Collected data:
^^^^^^^^

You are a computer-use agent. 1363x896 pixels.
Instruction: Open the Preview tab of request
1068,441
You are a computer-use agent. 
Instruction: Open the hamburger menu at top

^^^^^^^^

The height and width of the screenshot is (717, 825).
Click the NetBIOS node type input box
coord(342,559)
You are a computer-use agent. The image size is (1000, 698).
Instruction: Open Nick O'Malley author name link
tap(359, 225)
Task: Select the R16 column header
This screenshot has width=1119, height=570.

^^^^^^^^

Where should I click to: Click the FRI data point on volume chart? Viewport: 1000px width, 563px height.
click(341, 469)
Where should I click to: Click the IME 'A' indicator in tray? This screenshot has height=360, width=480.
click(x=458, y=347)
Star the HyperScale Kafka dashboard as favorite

^^^^^^^^

** What the task asks **
Set down, unchanged, only those lines above that fall between the line with "Instruction: Open Nick" and the line with "This screenshot has width=1119, height=570.", the two end lines included.

** Answer below **
Instruction: Open Nick O'Malley author name link
tap(359, 225)
Task: Select the R16 column header
This screenshot has width=1119, height=570.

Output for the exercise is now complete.